Given request: The mailing-list reply below covers a null character in sed replacements. Using only that reply, explain in one to three sentences why `sed 's/^$/\0/'` run on an empty line outputs only a newline.

** Start Extract provided **

[Date Prev][Date Next][Thread Prev][Thread Next][Date Index][Thread Index]
Re: Null character in replacement
From: |
Bob Proulx |
Subject: |
Re: Null character in replacement |
Date: |
Thu, 23 Oct 2014 12:32:59 -0600 |
User-agent: |
Mutt/1.5.23 (2014-03-12) |
Zachary Vance wrote:
> sed -e 's/^$/\x00/' replaces empty lines with the a line containing the
> null byte.
$ echo "" | sed 's/^$/\x00/' | od -tx1 -c
0000000 00 0a
\0 \n
> sed -e "s/^$/\0/" (in bash, an s// expression containing a literal zero
> byte) performs no replacements on the stream.
It does here.
bash$ echo "" | sed "s/^$/\0/" | od -tx1 -c
0000000 0a
\n
> I am not sure if this is simply user error (including error understanding
> how bash parses strings before it reaches sed), but I thought I'd report it
> in case it was a parsing bug.
The "\0" in bash does not create a literal zero byte.
bash$ echo "s/^$/\0/" | od -tx1 -c
0000000 73 2f 5e 24 2f 5c 30 2f 0a
s / ^ $ / \ 0 / \n
Additionally you should quote the "$/" expansion for safety. Works
but isn't safe. Using single quotes to avoid $ expansion is better as
you know from your other example.
Additionally \0 is a regular expression back reference.
Your substitution works for me. With the definition of works that it
does what I expect it to do.
bash$ echo "" | sed "s/^\$/\0/" | od -tx1 -c
0000000 0a
\n
bash$ echo "" | sed 's/^$/\0/' | od -tx1 -c
0000000 0a
\n
The ^$ matches the empty line. The \0 backreference is empty because
there wasn't anything to reference and therefore the empty back
reference is used in the replacement. Perhaps these examples will
illustrate backreferences enough.
$ echo abc | sed 's/\(b\)/\1\1\1\1/'
abbbbc
$ echo abc | sed 's/.*\(b\).*/\1\1\1/'
bbb
$ echo abc | sed 's/.*\(b\).*/\0\0\0/'
abcabcabc
If you want to replace it with a literal backslash zero then you would
need to escape the backslash.
bash$ echo "" | sed 's/^$/\\0/' | od -tx1 -c
0000000 5c 30 0a
\ 0 \n
If that is done inside double quotes then there needs to be one set of
escaping for the shell expansion inside the double quotes and then
another set for sed's interpretation.
bash$ echo "" | sed "s/^\$/\\\\0/" | od -tx1 -c
0000000 5c 30 0a
\ 0 \n
Hope that helps,
Bob

** End Extract provided **
** Start Dataset rows **

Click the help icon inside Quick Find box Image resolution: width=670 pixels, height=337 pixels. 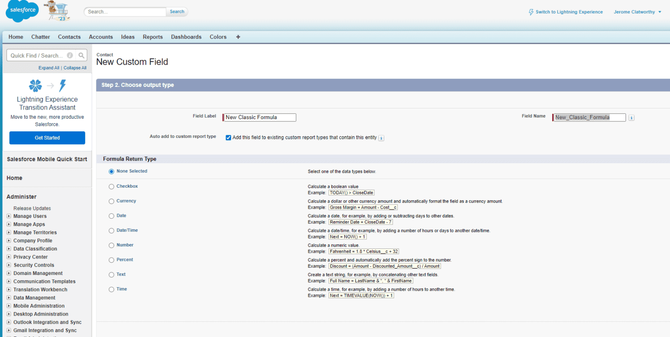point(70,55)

** End Dataset rows **
** Start Dataset rows **

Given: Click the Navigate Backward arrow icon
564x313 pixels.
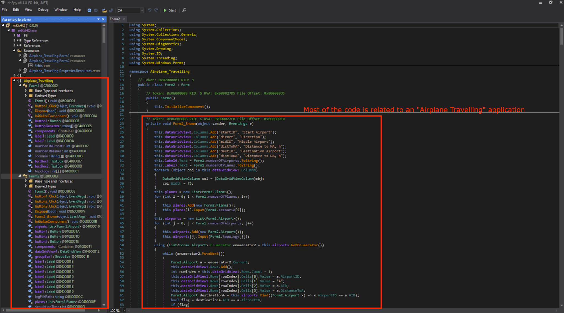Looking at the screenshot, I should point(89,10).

** End Dataset rows **

Output of the task: The `^$` pattern matches the empty line, and `\0` is a regular expression back reference, not a zero byte. Since there was nothing to reference, the back reference is empty, and that empty back reference is what goes into the replacement.